День на Черкизовском оптовом рынке начинается рано. Солнце еще только подумывает о том, чтобы встать, город спит и видит сны, а в залитом мертвенным голубовато-зеленым сиянием бессонных ртутных ламп тесном лабиринте ангаров, контейнеров, крытых торговых рядов и павильонов уже с грохотом и лязгом поднимаются пластинчатые стальные шторы, отодвигаются ржавые засовы, вскрываются бесчисленные гигантские тюки; многочисленные стоянки уже в четвертом часу утра до отказа забиты машинами и автобусами, по регистрационным номерам которых можно изучать географию бывшего СССР, – прибывшими издалека, потрепанными, мятыми, усталыми, наполненными такими же потрепанными, мятыми, усталыми людьми. Людей этих уже давно перестали называть мешочниками; даже пришедшее на смену этому обидному прозвищу меткое словечко «челноки» почти осталось в прошлом, уступив место солидному словосочетанию «индивидуальный предприниматель», однако внешние приметы этого неистребимого тараканьего племени, рожденного горбачевской перестройкой и закалившегося в экономических корчах девяностых годов, остались неизменными на протяжении десятилетий. Люди эти всегда плохо одеты, горласты, обветрены, как бродяги, и, независимо от возраста и телосложения, способны, кажется, при лобовом столкновении расплющить в блин даже большегрузный самосвал; их орудия производства – ручные тележки для багажа и вместительные клеенчатые баулы, на которых, как порой начинает казаться, зиждется нынешнее экономическое процветание Китая, – служат куда более заметным национальным признаком, чем цвет кожи или строение черепа. Смуглые чернявые украинцы, бледные, как непропеченное тесто, белорусы, горячие и горбоносые сыны Кавказа, плосколицые и раскосые дети Индокитая – все они давным-давно сплавились воедино, дав начало новой могучей нации, существующей независимо от того, что каждый из них думает по этому поводу. Ее язык – арифметика, ее бог – чистоган, а нательный крест и ладанку с мощами святых заменяет калькулятор.

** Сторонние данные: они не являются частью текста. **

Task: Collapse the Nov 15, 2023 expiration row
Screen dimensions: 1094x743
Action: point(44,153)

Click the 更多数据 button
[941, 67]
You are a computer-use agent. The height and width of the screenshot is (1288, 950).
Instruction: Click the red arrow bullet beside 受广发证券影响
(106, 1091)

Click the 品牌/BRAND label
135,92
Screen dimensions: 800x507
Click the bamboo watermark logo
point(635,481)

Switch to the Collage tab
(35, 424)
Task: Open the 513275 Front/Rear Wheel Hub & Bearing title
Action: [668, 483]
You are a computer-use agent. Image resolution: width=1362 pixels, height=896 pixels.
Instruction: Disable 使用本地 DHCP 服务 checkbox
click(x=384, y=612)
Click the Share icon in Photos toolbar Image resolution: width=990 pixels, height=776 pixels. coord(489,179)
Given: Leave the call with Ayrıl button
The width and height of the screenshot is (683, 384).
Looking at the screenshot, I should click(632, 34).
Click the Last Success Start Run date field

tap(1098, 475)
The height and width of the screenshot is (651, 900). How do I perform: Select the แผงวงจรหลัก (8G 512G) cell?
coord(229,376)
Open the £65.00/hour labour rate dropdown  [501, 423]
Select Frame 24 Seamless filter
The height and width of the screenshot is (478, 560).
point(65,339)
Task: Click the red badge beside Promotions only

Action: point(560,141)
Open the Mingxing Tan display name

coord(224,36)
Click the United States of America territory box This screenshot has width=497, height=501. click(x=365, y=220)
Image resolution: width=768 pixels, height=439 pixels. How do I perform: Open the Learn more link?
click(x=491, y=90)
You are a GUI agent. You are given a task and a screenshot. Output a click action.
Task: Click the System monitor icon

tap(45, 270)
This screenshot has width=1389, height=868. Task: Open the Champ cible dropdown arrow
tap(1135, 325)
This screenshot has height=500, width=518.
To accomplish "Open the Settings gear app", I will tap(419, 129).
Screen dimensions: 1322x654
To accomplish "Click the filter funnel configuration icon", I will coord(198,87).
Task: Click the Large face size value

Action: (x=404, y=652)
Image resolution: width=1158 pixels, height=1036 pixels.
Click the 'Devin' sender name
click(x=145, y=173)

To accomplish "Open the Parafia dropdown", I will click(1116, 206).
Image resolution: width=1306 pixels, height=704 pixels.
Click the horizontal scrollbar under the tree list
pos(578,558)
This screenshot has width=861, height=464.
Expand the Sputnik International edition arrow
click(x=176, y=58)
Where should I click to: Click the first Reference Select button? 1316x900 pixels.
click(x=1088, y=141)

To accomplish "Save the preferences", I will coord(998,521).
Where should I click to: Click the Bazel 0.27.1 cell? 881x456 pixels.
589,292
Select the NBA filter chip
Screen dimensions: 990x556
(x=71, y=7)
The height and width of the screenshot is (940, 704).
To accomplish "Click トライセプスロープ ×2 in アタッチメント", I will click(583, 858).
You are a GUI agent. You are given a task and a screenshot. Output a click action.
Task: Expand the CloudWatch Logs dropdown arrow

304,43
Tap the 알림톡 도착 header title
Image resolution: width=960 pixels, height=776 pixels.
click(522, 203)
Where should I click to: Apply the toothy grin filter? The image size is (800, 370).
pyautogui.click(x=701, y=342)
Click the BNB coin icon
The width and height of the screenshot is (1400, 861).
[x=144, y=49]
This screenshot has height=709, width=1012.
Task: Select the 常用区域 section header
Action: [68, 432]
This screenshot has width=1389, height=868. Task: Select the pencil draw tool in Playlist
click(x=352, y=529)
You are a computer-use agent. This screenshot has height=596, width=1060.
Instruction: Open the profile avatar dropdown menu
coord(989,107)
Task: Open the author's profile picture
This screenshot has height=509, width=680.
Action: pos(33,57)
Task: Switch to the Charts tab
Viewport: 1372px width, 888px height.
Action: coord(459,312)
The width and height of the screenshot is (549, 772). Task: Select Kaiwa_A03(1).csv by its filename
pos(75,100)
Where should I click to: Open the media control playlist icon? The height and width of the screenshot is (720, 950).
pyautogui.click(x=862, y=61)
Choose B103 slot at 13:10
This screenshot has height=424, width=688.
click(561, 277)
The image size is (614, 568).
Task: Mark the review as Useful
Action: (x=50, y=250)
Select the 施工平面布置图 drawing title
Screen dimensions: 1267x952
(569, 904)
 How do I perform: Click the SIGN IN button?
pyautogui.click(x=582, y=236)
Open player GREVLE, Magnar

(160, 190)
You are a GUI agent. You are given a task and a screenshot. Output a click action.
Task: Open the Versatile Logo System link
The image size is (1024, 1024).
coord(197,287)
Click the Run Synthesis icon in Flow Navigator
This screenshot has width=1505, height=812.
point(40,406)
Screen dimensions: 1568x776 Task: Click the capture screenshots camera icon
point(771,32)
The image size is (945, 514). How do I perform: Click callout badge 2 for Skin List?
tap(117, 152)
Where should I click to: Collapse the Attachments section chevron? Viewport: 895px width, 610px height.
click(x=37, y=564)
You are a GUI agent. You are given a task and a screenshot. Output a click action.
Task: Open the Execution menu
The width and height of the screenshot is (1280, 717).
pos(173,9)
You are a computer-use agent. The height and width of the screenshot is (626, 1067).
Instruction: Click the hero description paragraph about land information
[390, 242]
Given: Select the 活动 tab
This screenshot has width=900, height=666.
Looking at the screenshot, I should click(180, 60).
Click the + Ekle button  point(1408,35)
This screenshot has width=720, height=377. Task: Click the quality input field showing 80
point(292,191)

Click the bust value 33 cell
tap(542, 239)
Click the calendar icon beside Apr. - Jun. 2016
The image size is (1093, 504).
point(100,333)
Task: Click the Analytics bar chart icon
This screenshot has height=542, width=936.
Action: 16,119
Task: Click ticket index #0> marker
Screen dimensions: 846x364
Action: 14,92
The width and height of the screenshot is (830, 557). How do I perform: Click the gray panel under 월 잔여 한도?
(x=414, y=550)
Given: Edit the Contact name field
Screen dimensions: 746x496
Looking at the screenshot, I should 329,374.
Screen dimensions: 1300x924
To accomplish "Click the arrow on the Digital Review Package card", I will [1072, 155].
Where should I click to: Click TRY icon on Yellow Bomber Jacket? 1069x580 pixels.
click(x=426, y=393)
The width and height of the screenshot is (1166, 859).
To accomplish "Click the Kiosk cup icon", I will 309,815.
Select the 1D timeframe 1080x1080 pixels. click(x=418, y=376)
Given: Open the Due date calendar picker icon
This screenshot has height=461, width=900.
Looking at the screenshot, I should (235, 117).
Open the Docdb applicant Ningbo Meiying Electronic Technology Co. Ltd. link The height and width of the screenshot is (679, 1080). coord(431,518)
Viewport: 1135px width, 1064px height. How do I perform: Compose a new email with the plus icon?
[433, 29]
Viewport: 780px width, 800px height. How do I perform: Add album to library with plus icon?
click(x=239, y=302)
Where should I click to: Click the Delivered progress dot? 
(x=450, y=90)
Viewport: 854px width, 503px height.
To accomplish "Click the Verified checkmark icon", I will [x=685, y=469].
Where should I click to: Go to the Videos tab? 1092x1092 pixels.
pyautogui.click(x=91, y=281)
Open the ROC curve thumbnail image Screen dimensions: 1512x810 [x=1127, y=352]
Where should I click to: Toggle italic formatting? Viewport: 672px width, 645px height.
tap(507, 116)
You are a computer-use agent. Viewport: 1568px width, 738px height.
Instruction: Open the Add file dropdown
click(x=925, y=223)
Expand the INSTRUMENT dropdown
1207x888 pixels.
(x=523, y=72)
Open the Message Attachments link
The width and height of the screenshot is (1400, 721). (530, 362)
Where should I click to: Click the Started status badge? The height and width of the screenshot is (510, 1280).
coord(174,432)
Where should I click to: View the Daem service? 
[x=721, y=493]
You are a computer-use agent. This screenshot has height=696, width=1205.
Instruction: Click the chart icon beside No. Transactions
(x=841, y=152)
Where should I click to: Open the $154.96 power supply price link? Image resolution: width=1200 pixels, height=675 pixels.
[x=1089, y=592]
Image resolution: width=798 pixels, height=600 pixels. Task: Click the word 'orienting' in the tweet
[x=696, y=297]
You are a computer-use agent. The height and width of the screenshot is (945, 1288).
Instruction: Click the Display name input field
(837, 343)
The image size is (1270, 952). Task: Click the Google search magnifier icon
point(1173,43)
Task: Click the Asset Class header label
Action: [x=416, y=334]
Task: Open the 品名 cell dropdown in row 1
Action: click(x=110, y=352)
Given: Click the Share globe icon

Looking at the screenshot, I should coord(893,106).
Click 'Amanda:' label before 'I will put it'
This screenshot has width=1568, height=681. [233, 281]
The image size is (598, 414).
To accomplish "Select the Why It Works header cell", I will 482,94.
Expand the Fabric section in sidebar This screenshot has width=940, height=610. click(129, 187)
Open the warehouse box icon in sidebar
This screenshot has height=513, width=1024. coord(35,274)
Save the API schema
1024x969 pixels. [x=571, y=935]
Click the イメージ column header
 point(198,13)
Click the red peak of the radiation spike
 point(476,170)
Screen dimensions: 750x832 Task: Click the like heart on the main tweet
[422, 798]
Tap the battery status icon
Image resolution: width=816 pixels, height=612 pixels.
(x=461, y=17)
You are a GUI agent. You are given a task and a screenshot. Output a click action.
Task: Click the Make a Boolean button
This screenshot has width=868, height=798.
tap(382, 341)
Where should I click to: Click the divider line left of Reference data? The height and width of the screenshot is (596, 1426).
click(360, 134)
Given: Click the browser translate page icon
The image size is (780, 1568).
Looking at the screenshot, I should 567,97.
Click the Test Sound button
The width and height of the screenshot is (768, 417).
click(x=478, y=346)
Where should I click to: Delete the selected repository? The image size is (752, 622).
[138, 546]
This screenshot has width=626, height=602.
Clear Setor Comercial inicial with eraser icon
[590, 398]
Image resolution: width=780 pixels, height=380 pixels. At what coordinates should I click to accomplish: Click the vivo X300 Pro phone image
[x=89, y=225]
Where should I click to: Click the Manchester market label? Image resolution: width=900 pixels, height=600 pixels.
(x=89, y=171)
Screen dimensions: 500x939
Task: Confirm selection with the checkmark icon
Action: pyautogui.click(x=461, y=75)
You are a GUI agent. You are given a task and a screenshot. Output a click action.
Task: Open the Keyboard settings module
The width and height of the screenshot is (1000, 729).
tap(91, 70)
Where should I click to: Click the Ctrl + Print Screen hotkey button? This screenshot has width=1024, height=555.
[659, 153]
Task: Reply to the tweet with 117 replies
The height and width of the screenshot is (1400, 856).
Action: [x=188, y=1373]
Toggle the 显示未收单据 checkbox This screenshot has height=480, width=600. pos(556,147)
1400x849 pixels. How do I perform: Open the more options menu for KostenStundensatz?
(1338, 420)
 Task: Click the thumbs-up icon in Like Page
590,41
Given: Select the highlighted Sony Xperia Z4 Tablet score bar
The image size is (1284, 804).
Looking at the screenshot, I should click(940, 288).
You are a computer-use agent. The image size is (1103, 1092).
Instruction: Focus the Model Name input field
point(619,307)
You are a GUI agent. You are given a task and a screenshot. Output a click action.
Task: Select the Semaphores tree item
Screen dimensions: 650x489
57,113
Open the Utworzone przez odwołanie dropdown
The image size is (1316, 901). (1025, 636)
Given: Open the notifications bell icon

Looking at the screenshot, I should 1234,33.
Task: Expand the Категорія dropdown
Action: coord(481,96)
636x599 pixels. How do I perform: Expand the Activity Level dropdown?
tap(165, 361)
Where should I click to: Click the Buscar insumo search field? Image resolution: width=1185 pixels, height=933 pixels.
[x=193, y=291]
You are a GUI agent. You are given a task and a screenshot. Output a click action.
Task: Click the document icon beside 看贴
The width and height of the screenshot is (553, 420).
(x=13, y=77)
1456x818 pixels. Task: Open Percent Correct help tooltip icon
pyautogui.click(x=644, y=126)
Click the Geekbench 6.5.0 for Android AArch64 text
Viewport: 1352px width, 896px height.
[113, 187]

В четыре часа утра жизнь на Черкизовском рынке уже бьет ключом, но начинающееся столпотворение в увешанном и заваленном пестрым копеечным барахлом лабиринте служит лишь предвестием дневного безумия. Тележечники еще только начинают выкатывать и загружать свои тяжелые и неповоротливые багажные платформы на резиновом ходу, и их пронзительные вопли «Дорогу! Дорожку! Дорож-ж-ш-шьку!!!» в это время еще не успели слиться в однообразный многоголосый хор. Количество наваливаемых на их тележки тюков с товаром вызвало бы содрогание даже у ломового битюга, а кишащий людскими толпами лабиринт, через который они безошибочно, никого не задев, с безумной скоростью провозят этот невообразимый груз, заставил бы даже Минотавра рыдать, как малое дитя.
В четыре часа утра по Черкизовскому рынку уже снуют карманники-виртуозы, способные незаметно извлечь деньги даже из нижнего белья семипудовой горластой хохлушки, полагающей, что ее необъятный бюстгальтер надежнее депозитной ячейки швейцарского банка. Кидалы с симпатичными, открытыми лицами и ангельски честными глазами пьют утренний кофе, грея о пластиковые стаканчики ловкие музыкальные пальцы, и краснорожий мордоворот в черной униформе с броской надписью «ОХРАНА» поперек жирной спины дружески просит у них огоньку. Вокруг ртутных ламп понемногу густеет смрадный туман, состоящий из сигаретного дыма, чада многочисленных кухонь, выхлопных газов и испарений тысяч людских тел; в половине пятого где-то на Черкизовском рынке уже слышны истеричные вопли женщины, оплакивающей вырезанный кошелек. Вор в это время высматривает очередную жертву на противоположном конце лабиринта; те, кто слышит пронзительные жалобы обворованной, щупают собственные кошельки и торопливо проходят мимо, а торговцы, которым некуда идти, обмениваются равнодушными замечаниями по поводу происшедшего. Москва – государство в государстве, а Черкизовский рынок – это город в городе. И если Москва не верит слезам, то уж Черкизовский рынок не верит им и подавно…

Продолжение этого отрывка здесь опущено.